Barbara Kingsolver
Culture shock, religious hypocrisy and the triumph of women in adverse circumstances are key to this character-driven novel, based on real experiences including the author's own.
Set in the Congo, The Poisonwood Bible is narrated by the wife and four daughters of a baptist missionary who moves the Georgia family to central Africa in 1959.
Through the eyes of the five women, the missionary cause in all its glory and impracticality is explained in contrast to the traditional Congolese way of life.
A community reluctant to change cements the family's challenge, as each member struggles to adapt.
Simple errors in translation underpin the difficulty of the task, which is largely abandoned by the more rational female members of the family - determined to make the best of their situation.

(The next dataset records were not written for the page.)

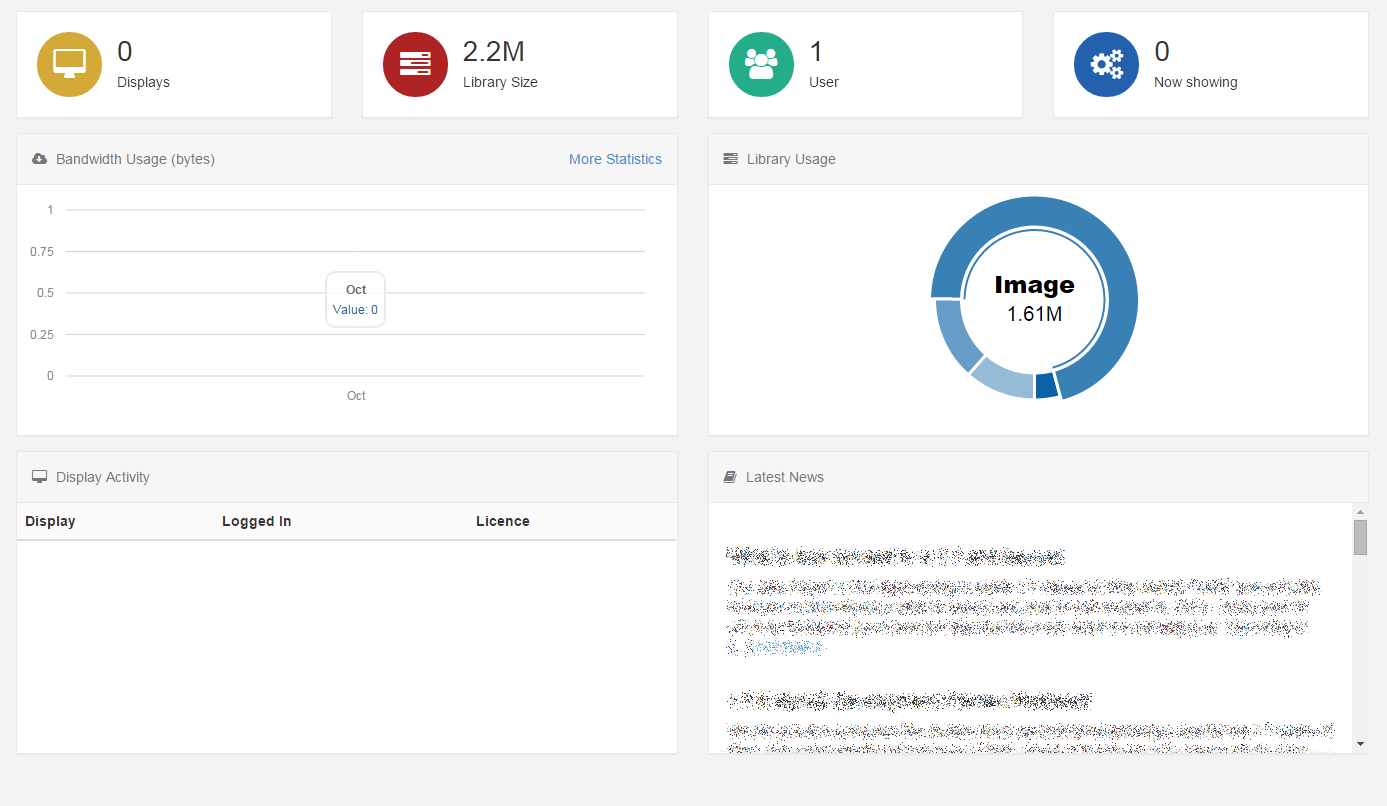Click the green User group icon
The height and width of the screenshot is (806, 1387).
pos(761,64)
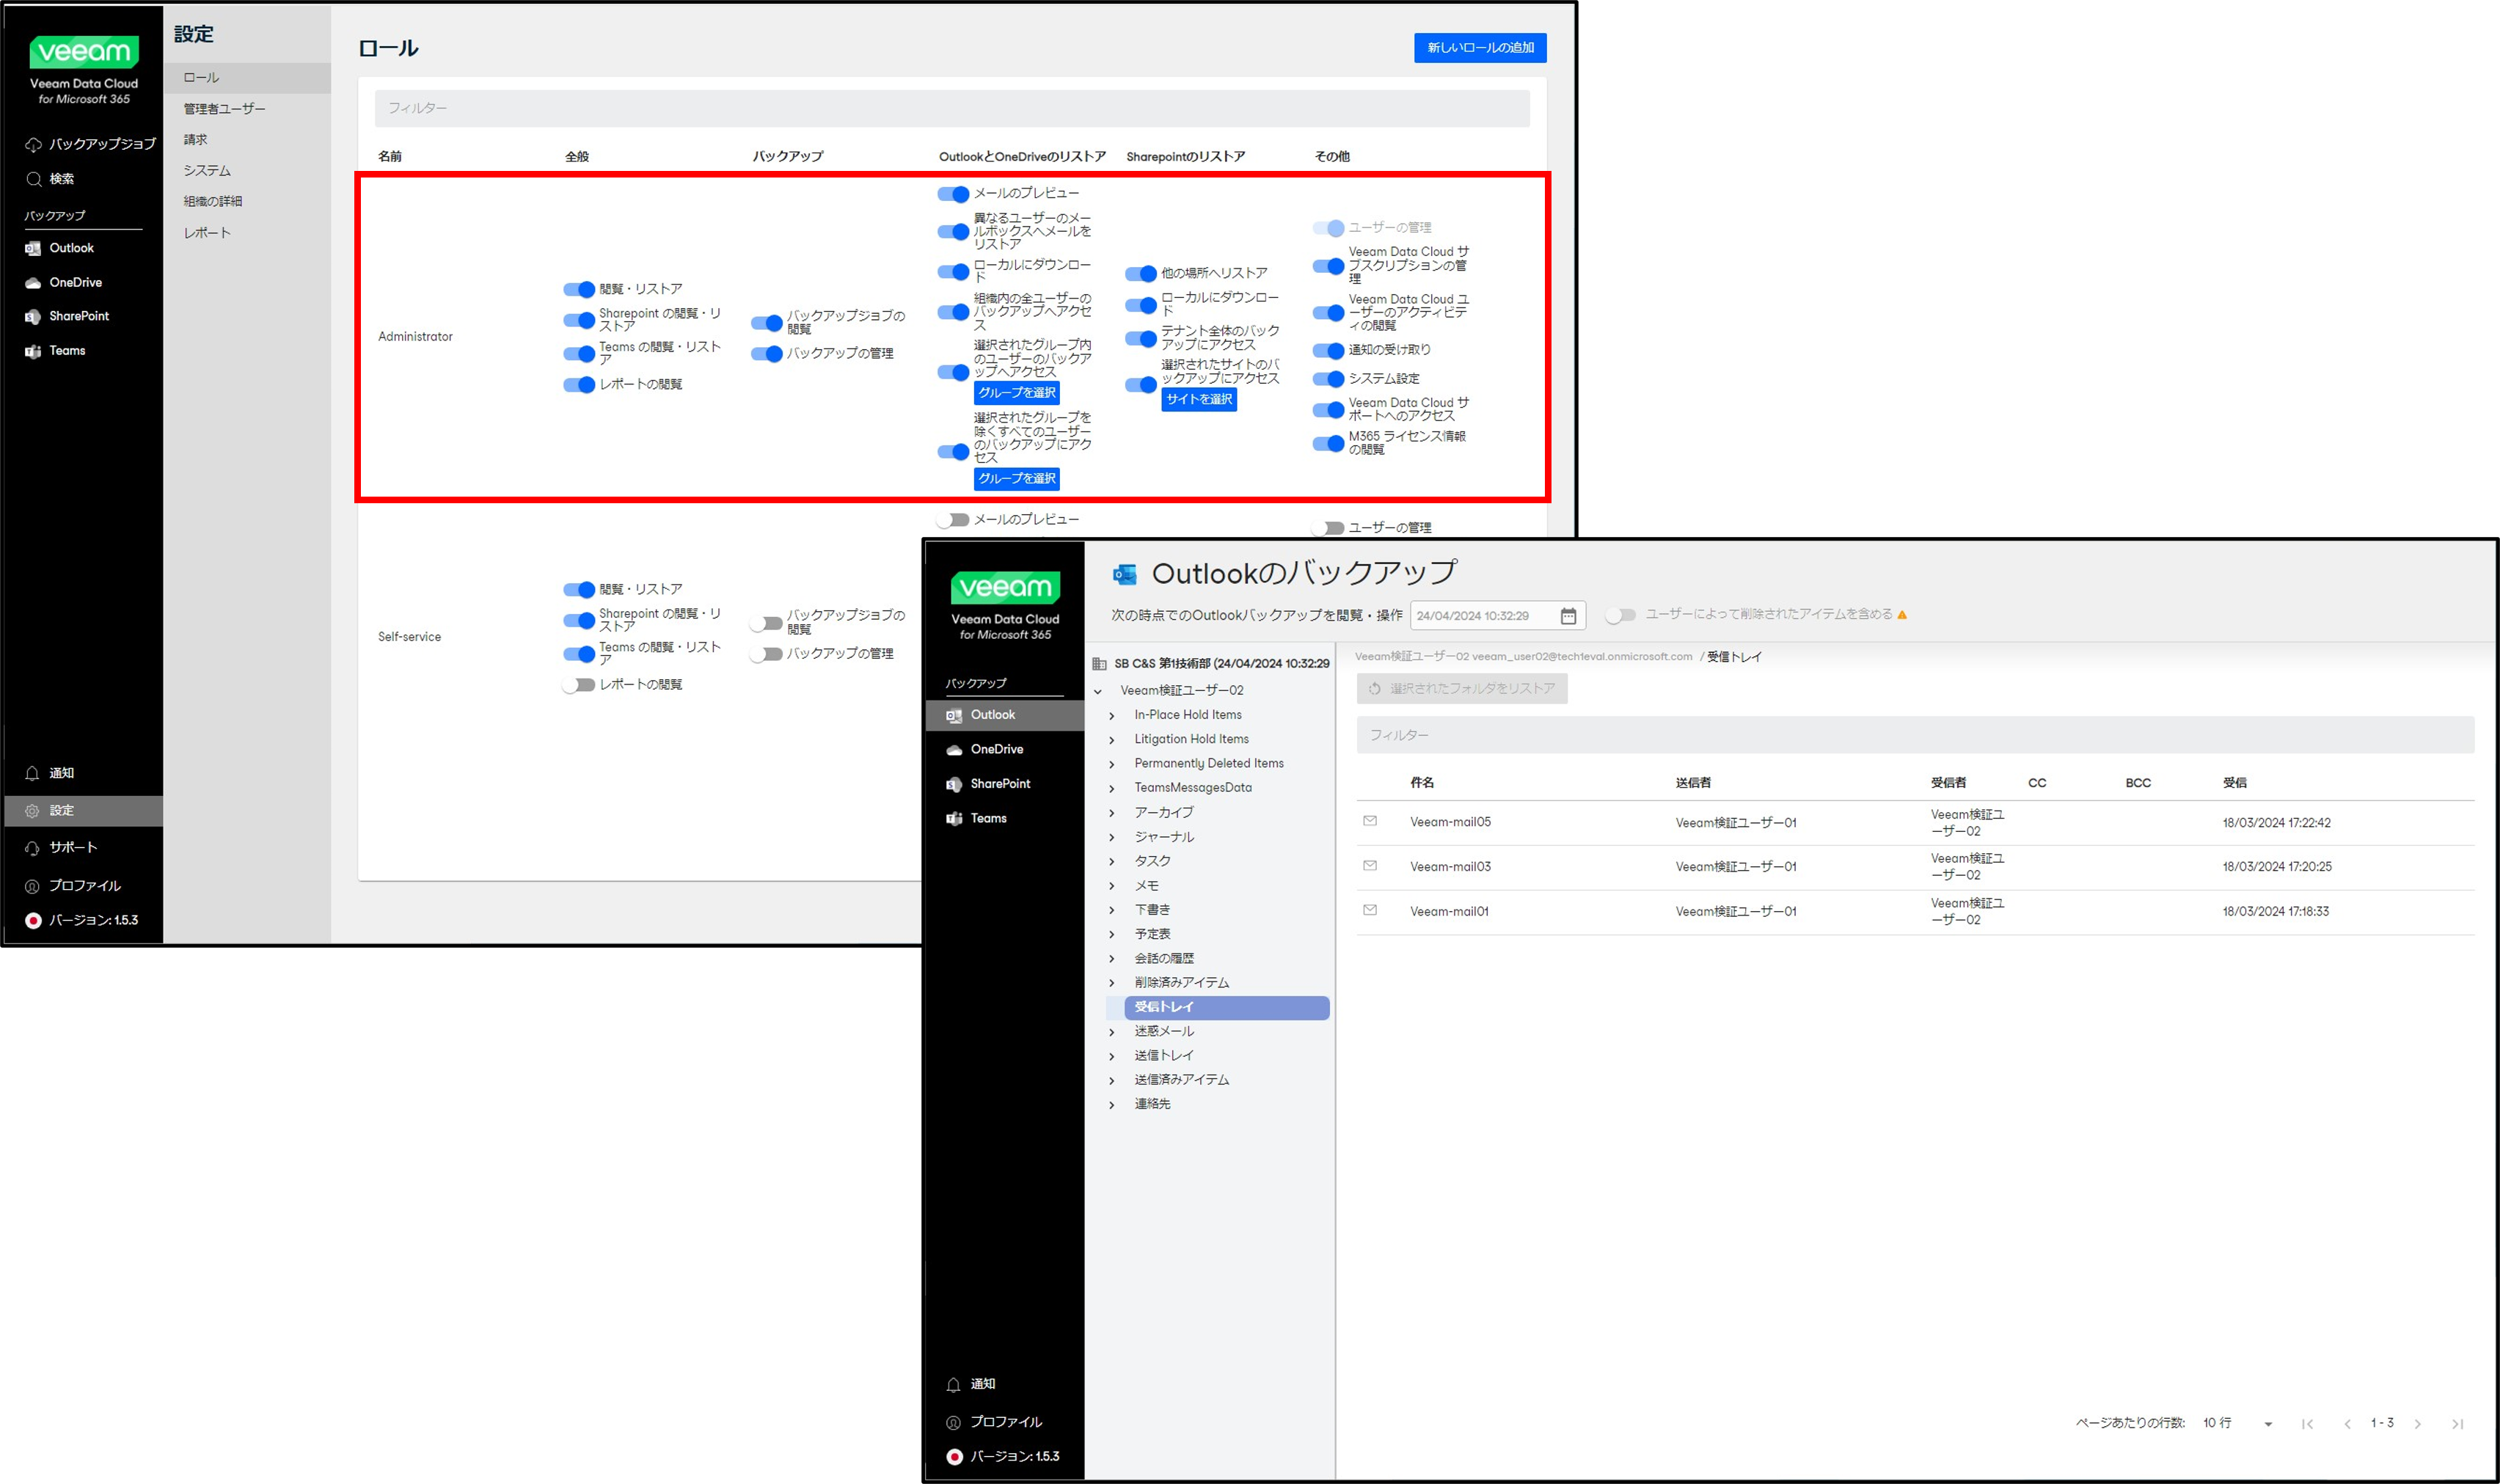Click the roles filter input field

coord(951,108)
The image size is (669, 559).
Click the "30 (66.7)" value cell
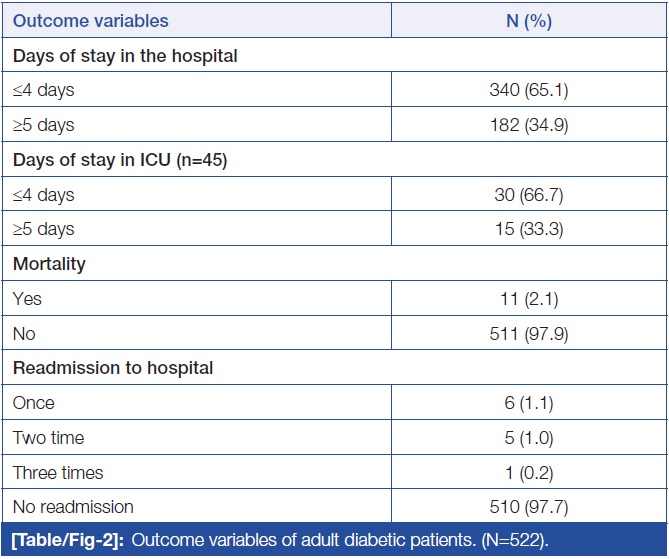(x=530, y=195)
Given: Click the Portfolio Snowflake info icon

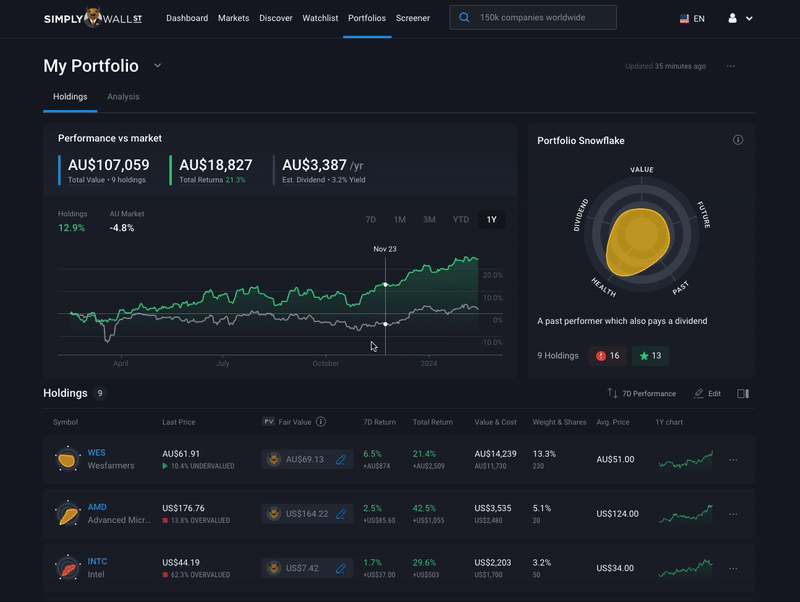Looking at the screenshot, I should (738, 140).
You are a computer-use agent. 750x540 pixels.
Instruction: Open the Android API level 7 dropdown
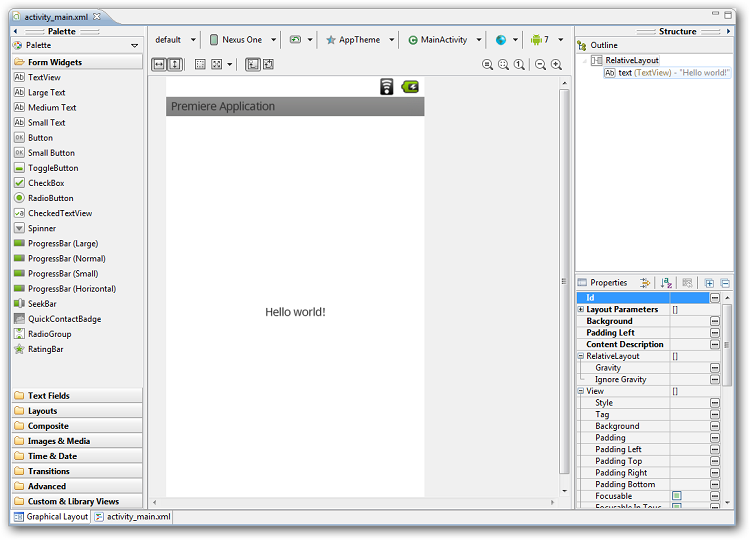coord(545,40)
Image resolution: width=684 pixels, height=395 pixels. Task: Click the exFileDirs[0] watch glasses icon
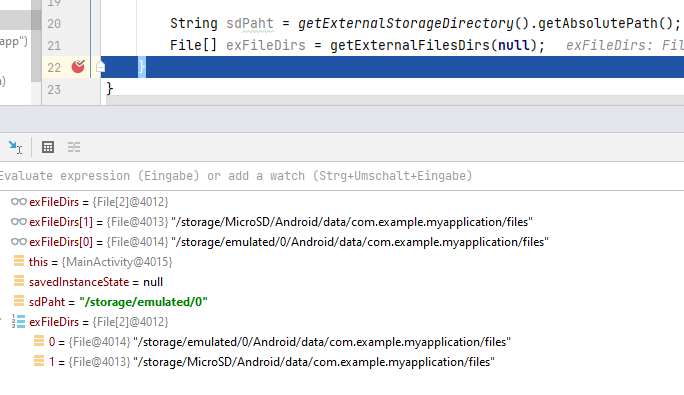coord(19,242)
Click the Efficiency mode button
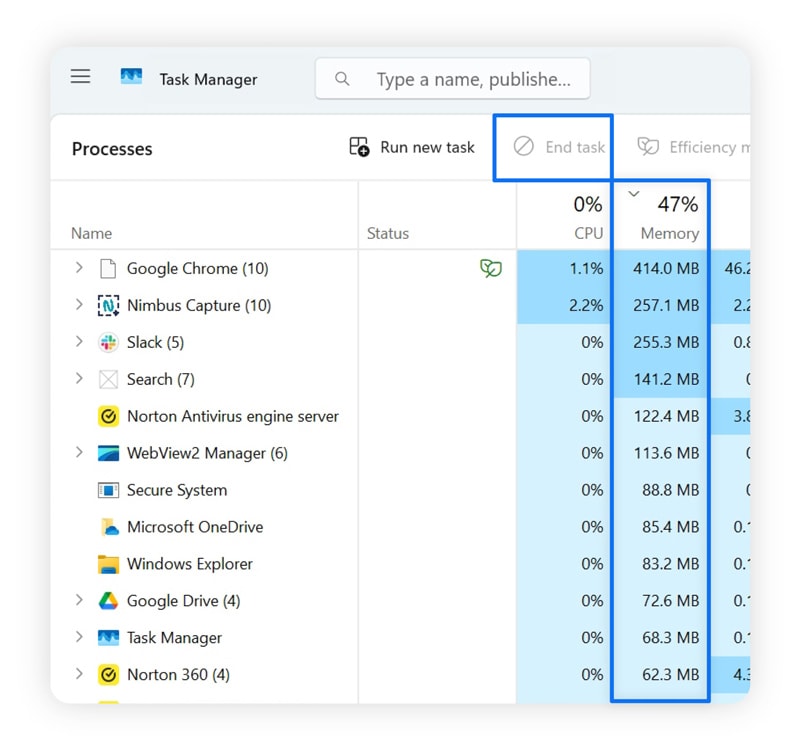Viewport: 800px width, 750px height. (700, 147)
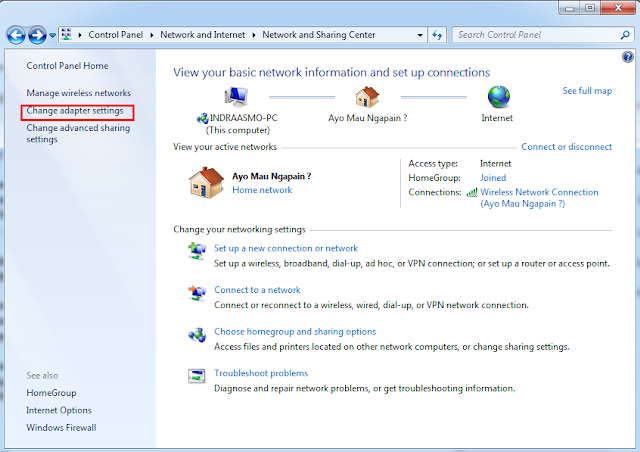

Each approaches the Congo differently due to their age and individual personalities, although Kingsolver makes it easy for the reader to understand and sympathise in some way with all five narratives.
She is renowned for building strong characters and The Poisonwood Bible is perhaps the best example of that.
Born in Maryland, Kingsolver moved from rural Kentucky to the Congo at the age of 7, where her physician father and mother worked in a public health capacity.
The family lived without electricity or running water.
Accordingly, The Poisonwood Bible accurately depicts the mood and development of the country around that time in history.
Well worth a read, the novel is one of only a few I can return to time and again.